=== Texte fourni ===
# Omission des articles dans une liste/énumération



## farzam

Salut à tous,

J'ai une question pratique à poser sur l'emploi de l'article défini dans les énumérations en français.

Il y a quelques jours, j'ai créé un profil sur un site en français ou on me demande de remplir mes intérêts personnels.

Faut-il alors le faire de la façon suivante: "la musique, le cinéma, la lecture, etc" ou doit-on laisser tomber l'article défini?

Merci.

*Note des modérateurs :* Plusieurs fils ont été fusionnés pour créer celui-ci.


----------



## rolmich

Salut farzam et bienvenue sur le Forum,

Oui, dans ce cas on laisse généralement tomber l'article défini.


----------



## Aranjuez

Bonjour 
Je viens de finir un exercice de grammaire où l'on m'a demandé de placer l'article défini, si nécessaire. J'ai omis l'article dans la phrase suivante, puisque c'est une énumération, pourtant la réponse correcte dans les corrigés insiste sur l'article défini:
Elle pratique la natation, le tennis et le squash.

Donc, je cherche à comprendre, dans quels cas l'omission serait préférable?
Merci


----------



## rolmich

Dans l'exemple #1, il s'agit de répondre à un questionnaire (profil donné sur un site en français). Pour des raisons de brièveté, on omet généralement l'article défini, mais ce n'est pas obligatoire.
Dans ton exemple, puisqu'il s'agit d'une phrase dans un texte, on garde généralement l'article défini, mais là aussi ce n'est pas une obligation.
_Elle pratique natation, tennis et squash _ne me choquerait pas.
En bref, il n'y a pas de règle.

Après un verbe pronominal, l'article défini est de règle :
_Elle s'adonne *à la *natation, *au *tennis et *au *squash.
_Bonne soirée à toi aussi.


----------



## Maître Capello

Dans un style télégraphique, ou pour donner un rythme particulier à la phrase, l'omission des articles n'est cependant pas impossible. Tout dépend en fait du verbe en question et du contexte. À noter en outre que le fait que le verbe soit pronominal ou non ne change strictement rien.

En bref, dans une énumération après un deux-points (:), on peut généralement omettre les articles, mais dans une phrase complète, il est vivement recommandé de les inclure dans la grande majorité des cas.

_Mes intérêts : *la* musique, *le* cinéma, *la* lecture, etc. / Mes intérêts : musique, cinéma, lecture, etc.

Elle pratique *la* natation, *le* tennis et *le* squash. / _(_Elle pratique natation, tennis et squash._)

=== Objectif visé 1 ===
Recopiez à l'identique les lignes du listing depuis son début jusqu'à la ligne contenant « click(x=221, y=174) », celle-ci comprise.

=== Listing à traiter ===
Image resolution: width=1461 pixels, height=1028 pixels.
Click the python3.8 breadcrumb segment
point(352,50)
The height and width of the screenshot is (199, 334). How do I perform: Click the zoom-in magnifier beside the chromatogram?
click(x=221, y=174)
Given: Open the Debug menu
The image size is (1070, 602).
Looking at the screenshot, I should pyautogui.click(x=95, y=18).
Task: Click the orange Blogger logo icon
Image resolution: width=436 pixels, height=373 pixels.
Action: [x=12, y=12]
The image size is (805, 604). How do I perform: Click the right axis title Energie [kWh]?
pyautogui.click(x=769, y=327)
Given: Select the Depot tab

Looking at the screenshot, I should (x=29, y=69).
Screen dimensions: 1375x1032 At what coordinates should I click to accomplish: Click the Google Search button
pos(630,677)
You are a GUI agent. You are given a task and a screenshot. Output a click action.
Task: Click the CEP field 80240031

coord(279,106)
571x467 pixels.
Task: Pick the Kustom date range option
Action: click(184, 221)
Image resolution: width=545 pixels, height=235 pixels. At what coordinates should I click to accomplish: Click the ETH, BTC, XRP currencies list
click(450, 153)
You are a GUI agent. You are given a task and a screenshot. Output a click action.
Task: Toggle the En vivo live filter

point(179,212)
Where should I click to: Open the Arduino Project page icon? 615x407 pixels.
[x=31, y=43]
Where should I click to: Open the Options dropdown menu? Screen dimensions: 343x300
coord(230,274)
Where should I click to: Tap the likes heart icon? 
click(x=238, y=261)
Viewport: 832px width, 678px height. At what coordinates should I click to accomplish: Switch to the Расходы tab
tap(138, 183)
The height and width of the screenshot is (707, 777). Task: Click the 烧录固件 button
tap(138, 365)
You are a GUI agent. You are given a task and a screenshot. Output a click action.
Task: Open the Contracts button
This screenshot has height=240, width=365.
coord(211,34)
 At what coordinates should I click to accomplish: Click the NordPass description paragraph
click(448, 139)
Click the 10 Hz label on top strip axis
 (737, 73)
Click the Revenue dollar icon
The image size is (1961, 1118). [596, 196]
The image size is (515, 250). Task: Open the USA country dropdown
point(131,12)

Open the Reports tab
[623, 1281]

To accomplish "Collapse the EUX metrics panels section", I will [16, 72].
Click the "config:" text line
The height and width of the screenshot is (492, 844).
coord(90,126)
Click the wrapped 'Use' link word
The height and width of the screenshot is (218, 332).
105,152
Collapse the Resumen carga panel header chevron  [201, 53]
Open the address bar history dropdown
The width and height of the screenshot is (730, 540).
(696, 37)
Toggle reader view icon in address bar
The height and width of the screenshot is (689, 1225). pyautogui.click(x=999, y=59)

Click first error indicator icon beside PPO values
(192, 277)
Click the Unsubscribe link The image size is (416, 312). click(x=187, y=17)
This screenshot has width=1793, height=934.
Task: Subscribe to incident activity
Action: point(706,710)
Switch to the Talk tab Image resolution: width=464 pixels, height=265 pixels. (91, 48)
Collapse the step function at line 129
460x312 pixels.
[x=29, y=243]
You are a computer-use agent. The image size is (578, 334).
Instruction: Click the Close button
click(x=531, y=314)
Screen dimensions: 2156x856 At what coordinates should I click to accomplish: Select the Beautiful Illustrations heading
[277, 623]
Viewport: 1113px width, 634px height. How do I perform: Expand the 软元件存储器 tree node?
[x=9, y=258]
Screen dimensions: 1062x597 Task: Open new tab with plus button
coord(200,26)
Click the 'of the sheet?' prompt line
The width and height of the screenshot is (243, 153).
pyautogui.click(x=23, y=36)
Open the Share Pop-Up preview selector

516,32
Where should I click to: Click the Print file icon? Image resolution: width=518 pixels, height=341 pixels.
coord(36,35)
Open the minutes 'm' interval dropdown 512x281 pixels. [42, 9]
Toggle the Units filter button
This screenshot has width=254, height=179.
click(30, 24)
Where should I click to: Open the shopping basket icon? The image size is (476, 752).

=== Objectif visé 2 ===
Relevez les pseudonymes de tous les participants qui interviennent dans le fil de discussion sur l'omission des articles, en ne citant chacun qu'une fois.

=== Réponse rédigée 1 ===
Image resolution: width=1461 pixels, height=1028 pixels.
Click the python3.8 breadcrumb segment
point(352,50)
The height and width of the screenshot is (199, 334). How do I perform: Click the zoom-in magnifier beside the chromatogram?
click(x=221, y=174)

=== Réponse rédigée 2 ===
farzam, rolmich, Aranjuez, Maître Capello